About 80 countries are on track to announce tougher greenhouse gas reduction targets during United Nations Secretary General Antonio Guterres’ climate summit this September, a UN official said Tuesday, the same day that Guterres warned that fossil fuel subsidies are helping “to destroy the world”.
The hopeful news came from Luis Alfonso de Alba, the Mexican diplomat serving as Guterres’ climate envoy, who warned an “exponential increase in ambition” from countries’ Paris Agreement commitments will be needed to avert the worst impacts of climate change, the New York Times reports.

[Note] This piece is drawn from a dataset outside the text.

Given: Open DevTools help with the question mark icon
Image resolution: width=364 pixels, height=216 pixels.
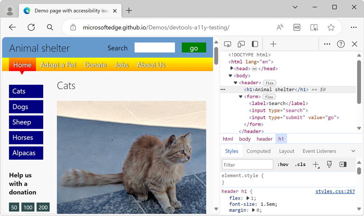Looking at the screenshot, I should (x=341, y=44).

“We need to step up ambition quite radically,” de Alba said. “We are not talking about a small, incremental approach.” While the number of countries preparing emission reduction announcements is a good sign, he added, “it doesn’t mean they are ready to do that in the scale we need and by September.”

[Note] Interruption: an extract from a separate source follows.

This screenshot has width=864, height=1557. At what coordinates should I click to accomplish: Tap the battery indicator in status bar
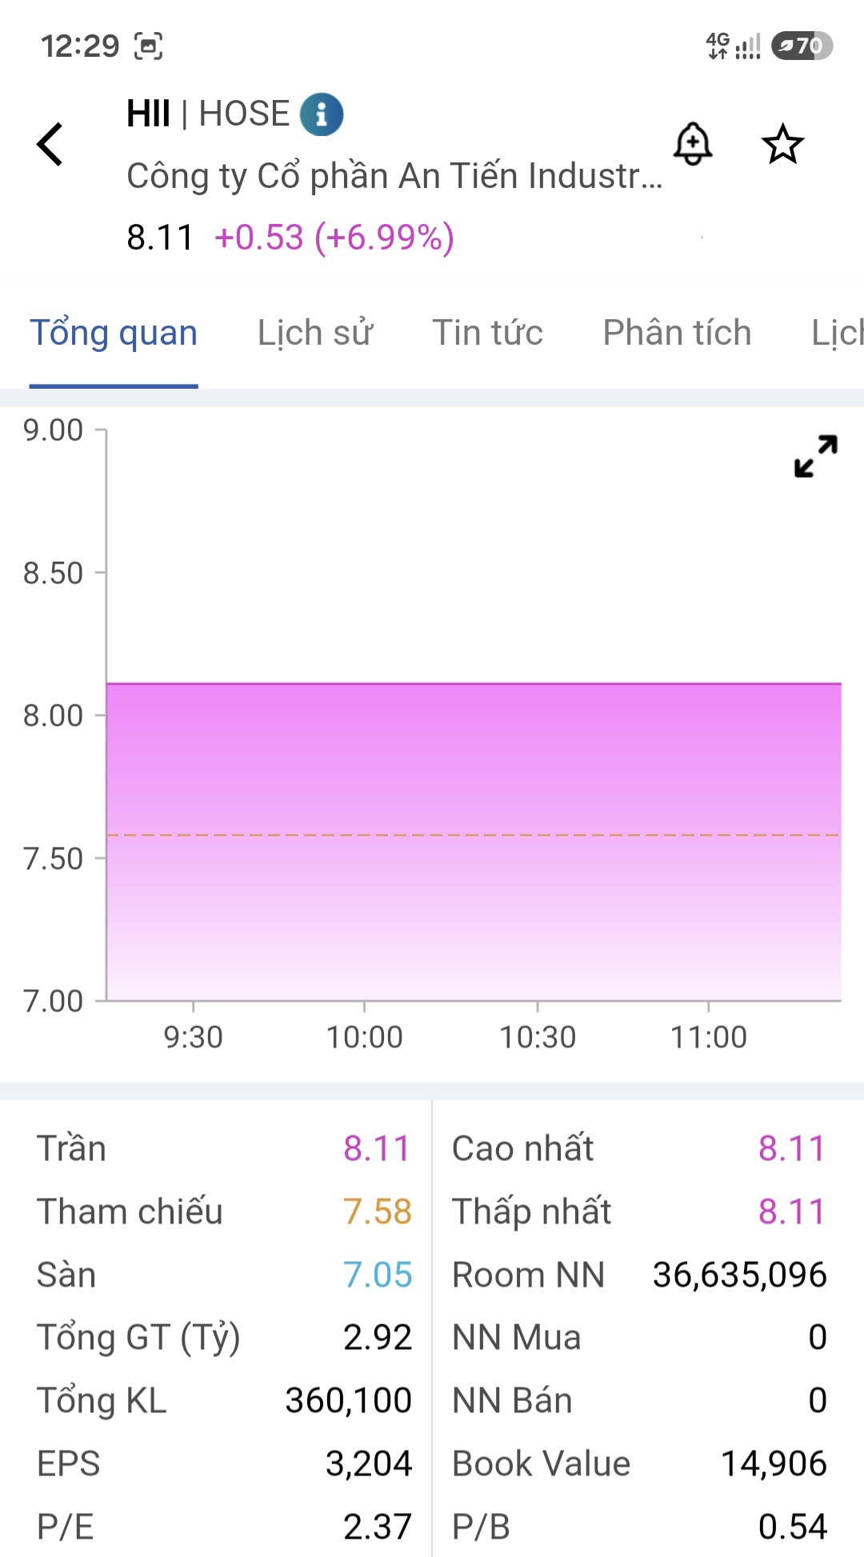click(802, 46)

While de Alba spoke in New York, Guterres was at a climate conference in Vienna, arguing that pollution should be taxed and fossil subsidies are a bad use of taxpayers’ money, the Thomson Reuters Foundation reports.
“Many people still think that to give fossil fuel subsidies is a way to improve living conditions of people,” he said. “There is nothing more wrong than that. What we are doing is using taxpayers’ money—which means our money—to boost hurricanes, to spread droughts, to melt glaciers, to bleach corals. In one word—to destroy the world.”

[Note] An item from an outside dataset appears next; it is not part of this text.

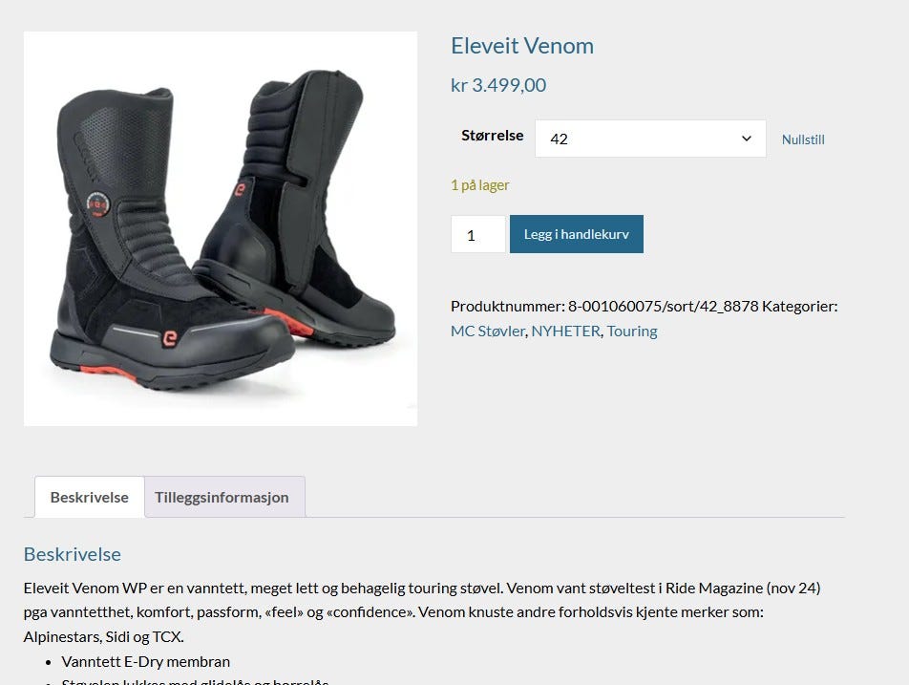The image size is (909, 685).
Task: Click the 'Vanntett E-Dry membran' bullet item
Action: tap(145, 662)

The International Monetary Fund placed fossil fuel consumption subsidies at more than US$300 billion in 2017, up from about $270 billion in 2016, Thomson Reuters states. The Paris-based agency calculated subsidies of all kinds at a “staggering” $5.7 trillion, or more than $10.8 million per minute, every minute of the year.
Asserting that most taxpayers would want their money returned to them, rather than being used to wreck the planet, Guterres called for “a rapid and deep change in how we do business, how we generate power, how we build cities, and how we feed the world.” He noted humanity would face a “catastrophic” situation of more than 3.0°C average global warming even if all countries met their commitments under the Paris Agreement, yet many of them “are not even catching up with their promise”.
At his New York summit, he added, “I am asking leaders not to come with beautiful speeches but to come with concrete plans to promote the climate action we need.” Those steps include “halting the building of coal power plants, decarbonizing urban infrastructure, and producing and consuming in a greener way,” Thomson Reuters states.